Ventinove tavole, a volte appuntate su fogli di taccuino, realizzate dal regista che era nato come vignettista e che continuerà, da artista affermato, a esprimersi con segni e colori negli storyboard delle sue pellicole e in una produzione per lo più privata – che dopo la morte ha dato vita a varie esposizioni, su tutte quella sui suoi dipinti onirici – mentre coltivava amicizie e collaborazioni con grandi del fumetto come Milo Manara da cui sarebbero venute fuori le opere, che ancora non si chiamavano graphic novel, Viaggio a Tulum e Il viaggio di G.Mastorna, detto Fernet.

L’esposizione presenta anche alcune fotografie di scena da «La città delle donne» scattate da Patrizia Mannajuolo, esponente della famiglia titolare di Al Blu di Prussia.

Oltre a essere un omaggio al rapporto tra Fellini e il femminile la mostra è pure una dedica alla passione che aveva il cineasta per l’arte figurativa; all’insegna della leggerezza, malgrado l’audacia di alcuni disegni, come ricorda Mario Pellegrino, direttore artistico della galleria: «Spero che nessuno si scandalizzi e che il pubblico riesca a cogliere l’ironia dei tratti felliniani». 

Sfilano in pose spesso più che spinte donne nude con forme immense, seni spropositati e fondoschiena extralarge di cui si possono ipotizzare i riferimenti, intravedendo nelle figure le immagini di Magali Noel e Maria Antonietta Beluzzi, rispettivamente la Gradisca e la tabaccaia di «Amarcord», oppure in Sandra Milo la sagoma femminile alle prese con un fallo gigante titolata «Psicologa a lavoro», e nella Ekberg un’altra biondona desnuda; invece è esplicito, dalla dedica autografa accanto, il richiamo alla Damiani di un'altra tavola: «A Stefano con simpatia, Donatella dopo l’operazione«.

Nelle sequenze è quasi sempre presente una donna enorme, dominatrice e un uomo piccolo che soccombe o non sa da dove iniziare: «Mah, qui ci vorrebbe qualcuno che se ne intende» scrive l’autore alle prese con un sedere spropositato di una bruna; in un altro disegno è ritratto un personaggio famoso: «Benigni e la nonna» è il titolo della vignetta che ritrae l’attore toscano stilizzato, preso in braccio da un’anziana nerboruta, ai tempi di «La voce della luna». 

Alcuni ritratti sono castigati, tra cui quello in cui viene rappresentata Giulietta Masina, nel periodo in cui si stava girando «Ginger e Fred». E anche in un’altra il soggetto è vestito di tutto punto, è una giovane riccia con l’aria sorridente.

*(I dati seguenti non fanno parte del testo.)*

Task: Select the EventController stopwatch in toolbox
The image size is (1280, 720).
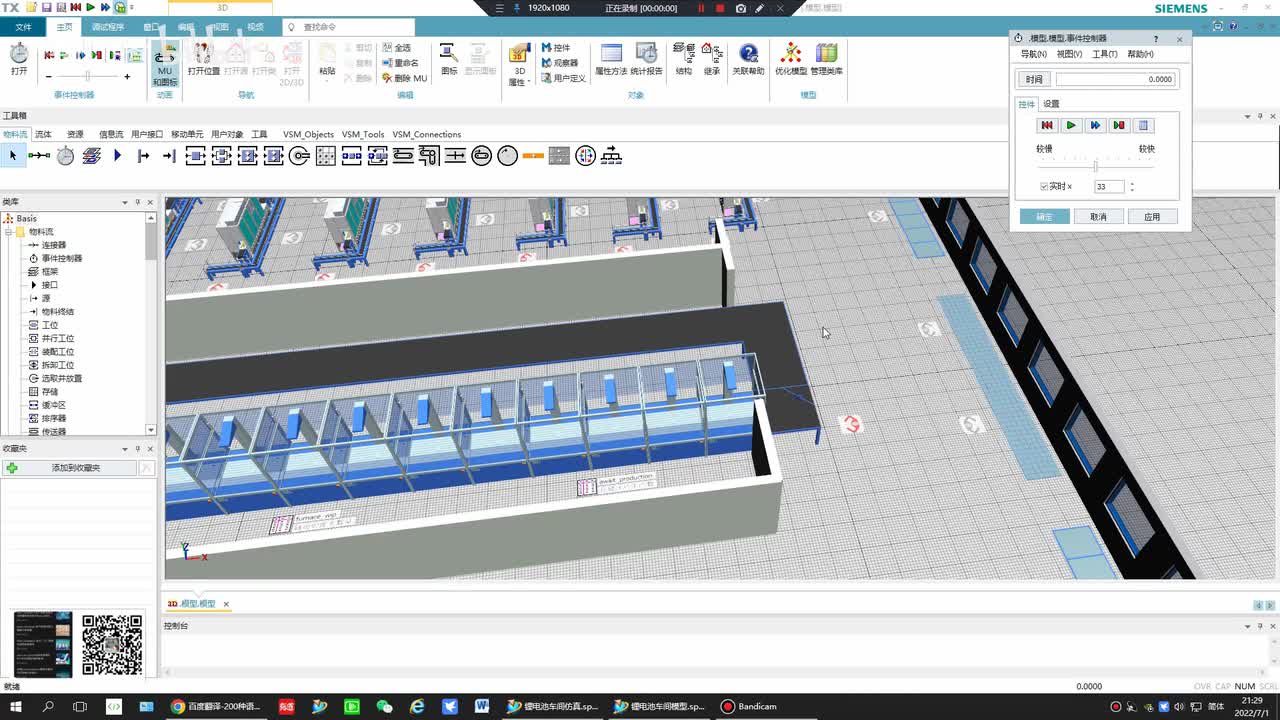Action: [x=65, y=156]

Si legge «A Daniela con amore, lo ziaccio»; Fellini parla della nipote Daniela Barbiani, proprietaria della collezione di disegni e curatrice con Pellegrino della mostra: «I disegni erano tra le testimonianze della nostra complicità. Ho lavorato ai suoi ultimi 4 film come assistente alla regia e posso dire che il momento del disegno era uno dei suoi strumenti per creare feeling sul set». La Barbiani, figlia del cugino di Fellini, si è occupata di parte dell’eredità artistica del regista, curando il volume Federico Fellini. Dizionario intimo per parole e immagini e realizzando mostre in giro per l’Europa sulla collezione che conta un centinaio di tavole. È la prima volta che la porta a Napoli: «Fellini con questa città aveva un rapporto privilegiato. Quando doveva fare casting di solito non si muoveva, quando si trattava di farlo con napoletani voleva venire a tutti i costi in città. Ci ritrovava tutta l’irresponsabile gioia che era anche sua e che è un tratto distintivo di questa giocosa esposizione».